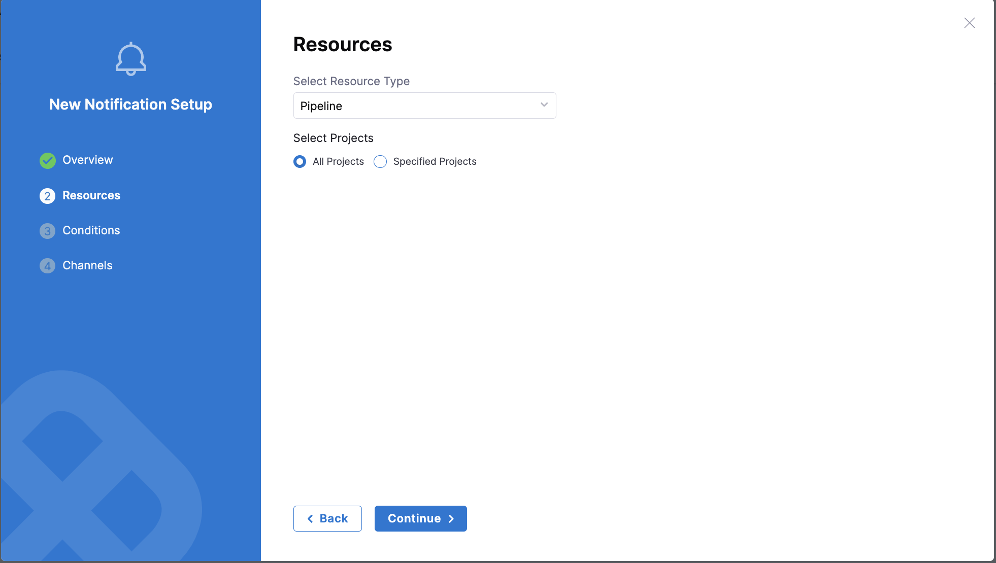
Task: Click the right chevron in Continue button
Action: (x=451, y=519)
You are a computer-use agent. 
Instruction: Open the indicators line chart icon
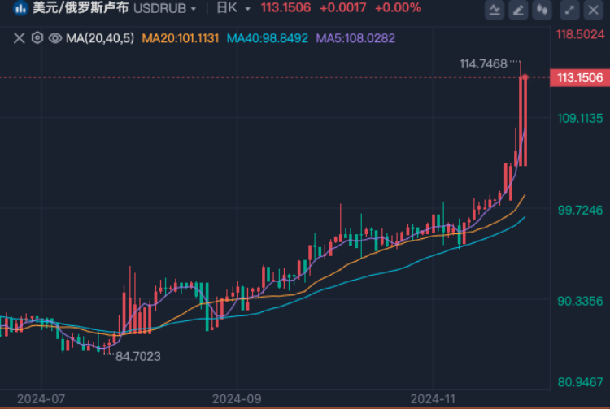pyautogui.click(x=495, y=9)
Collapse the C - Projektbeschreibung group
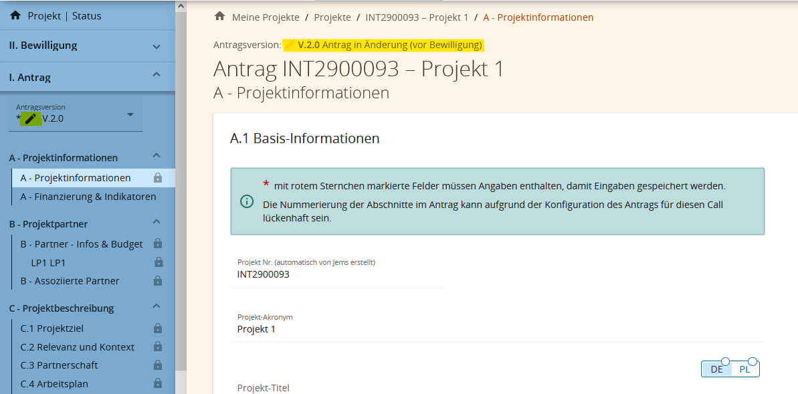The height and width of the screenshot is (394, 798). pos(156,307)
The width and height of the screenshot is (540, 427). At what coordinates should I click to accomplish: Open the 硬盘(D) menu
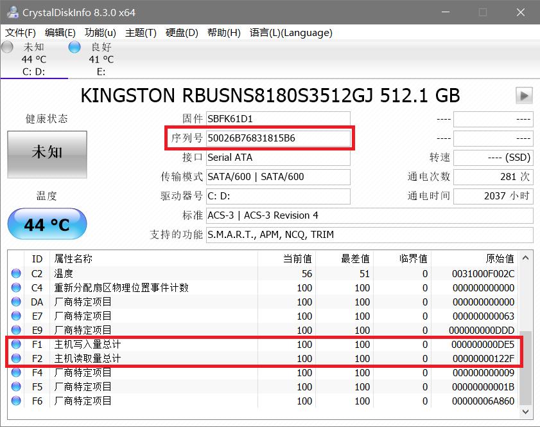click(182, 33)
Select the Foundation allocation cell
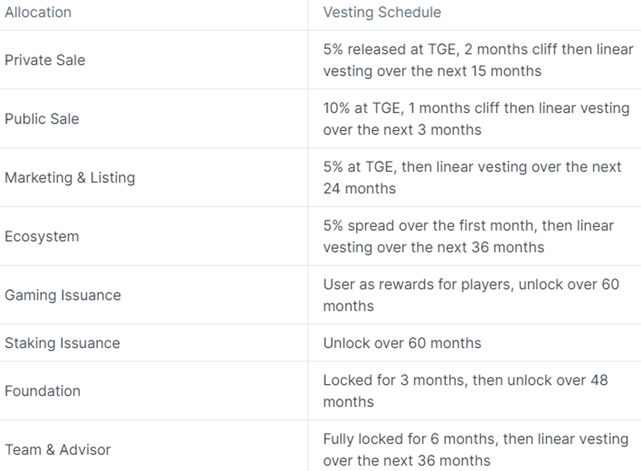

◆ ◆ ◆ ◆

For this exercise, output only the lines from the one bearing "You are a computer-use agent." to the end of the material above, exactly as written, with pictures left out.

> _SOLUTION TO THIS PROBLEM_:
You are a computer-use agent. 
Instruction: Open the indicators line chart icon
pyautogui.click(x=495, y=9)
Collapse the C - Projektbeschreibung group
The height and width of the screenshot is (394, 798). pos(156,307)
The width and height of the screenshot is (540, 427). At what coordinates should I click to accomplish: Open the 硬盘(D) menu
click(182, 33)
Select the Foundation allocation cell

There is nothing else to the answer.